Italian Cooking Wisdom from the Legendary Teacher's Master Classes, With 120 of Her Irresistible New Recipes

By Marcella Hazan (Harper Collins, $29.95)

At age 80, the godmother of Italian cooking in America shares secrets and advice previously offered to her students. With recipes that never fail and a fidelity rare in a world mad for style and fusion, Marcella champions pure Italian simplicity, as in a mussel soup from Sardinia with its odd touch of grated pecorino, or Savoy cabbage simply baked with Parmesan cheese, or with pan-roasted lamb shanks and sun-dried tomatoes.


By Ina Garten (Clarkson Potter, $35)

Hearty boeuf Bourguignon served in deep bowls over a garlic-rubbed slice of baguette toast; decadently rich croque monsieur, eggy and oozing with cheese; gossamer crème brulee, its sweetness offset by a brittle burnt-sugar topping. What Ina Garten is known for adding a special twist to familiar dishes, while also streamlining the recipes so you spend less time in the kitchen but still emerge with perfection. And that's exactly what she offers in Barefoot in Paris. Ina's kir royale includes the unique addition of raspberry liqueur-a refreshing alternative to the traditional crème de cassis. Her vichyssoise is brightened with the addition of zucchini, and her chocolate mousse is deeply flavored with the essence of orange. Barefoot in Paris is suffused with Ina's love of the city, of the bustling outdoor markets and alluring little shops, of the bakeries and fromageries and charcuteries-of the wonderful celebration of food that you find on every street corner, in every neighborhood. So take a trip to Paris with the perfect guide-the Barefoot Contessa herself-in her most personal book yet. Ina Garten is the author of three previous bestselling cookbooks, including the New York Times bestseller, Barefoot Contessa Family Style. Her highly rated cooking series, Barefoot Contessa, airs on Food Network.

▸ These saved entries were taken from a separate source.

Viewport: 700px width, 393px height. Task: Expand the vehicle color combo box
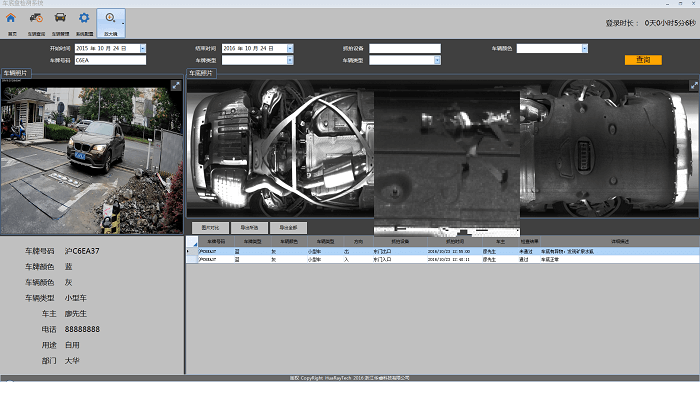[x=585, y=48]
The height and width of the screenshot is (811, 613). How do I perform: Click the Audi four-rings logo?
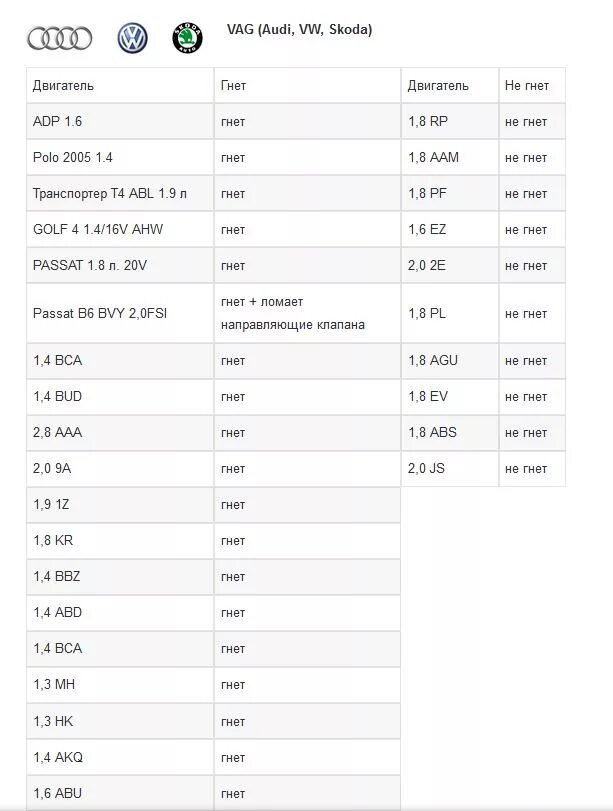pyautogui.click(x=59, y=38)
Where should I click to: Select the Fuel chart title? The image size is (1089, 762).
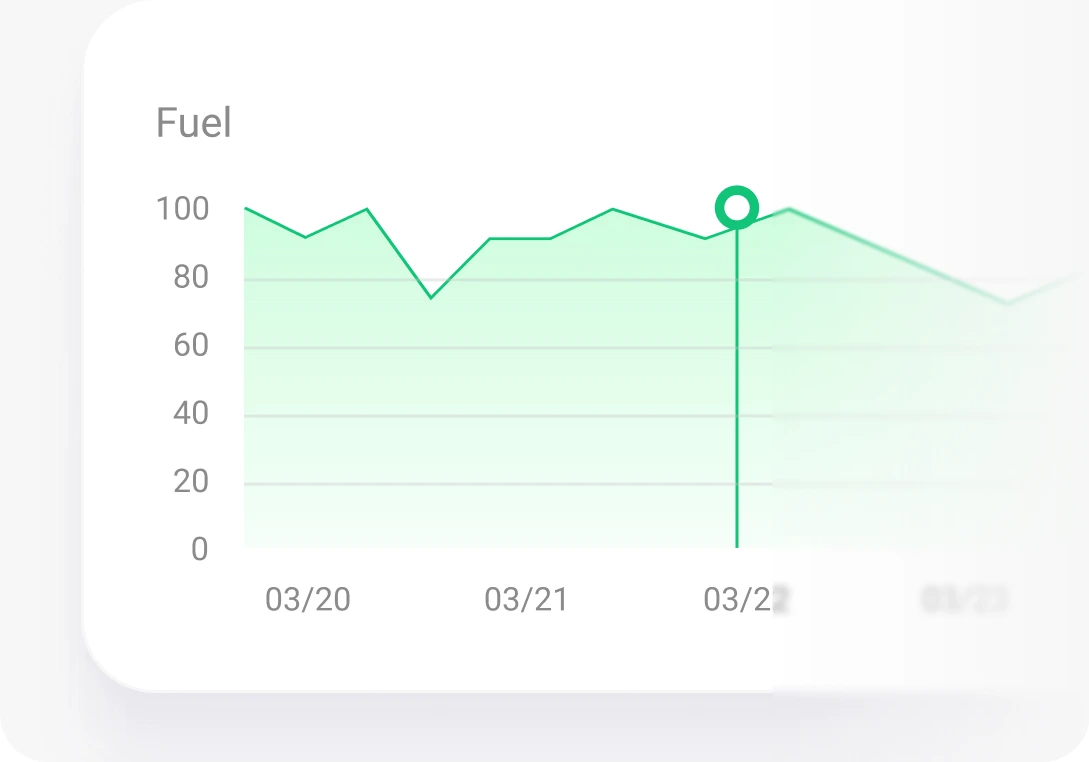point(193,123)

By Patrick O'Connell (Bulfinch Press, $45).

After 25 years at the helm of the world-class eatery and guest house, the Inn at Little Washington in Washington, Va., O'Connell has established himself as one of the country's best chefs. His beautifully illustrated book is about entertaining: 150 recipes in the book were selected and organized with that goal in mind, grouped from snacks and canapes, to soups, cold and hot first courses all the way through to desserts. O'Connell never had any formal training as a chef, but cooking just seemed to come naturally to him. He writes that he's better equipped to guide home cooks because, like many of us, he taught himself to cook by reading cookbooks and knows which of his tricks, techniques and shortcuts will work in our kitchens.